Your objective:
Please reproduce the data in its entirety, word for word.

Provided records:

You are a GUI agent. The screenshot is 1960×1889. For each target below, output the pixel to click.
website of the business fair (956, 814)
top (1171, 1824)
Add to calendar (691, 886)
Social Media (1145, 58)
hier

Written reply:
You are a GUI agent. The screenshot is 1960×1889. For each target below, output the pixel to click.
website of the business fair (956, 814)
top (1171, 1824)
Add to calendar (691, 886)
Social Media (1145, 58)
hier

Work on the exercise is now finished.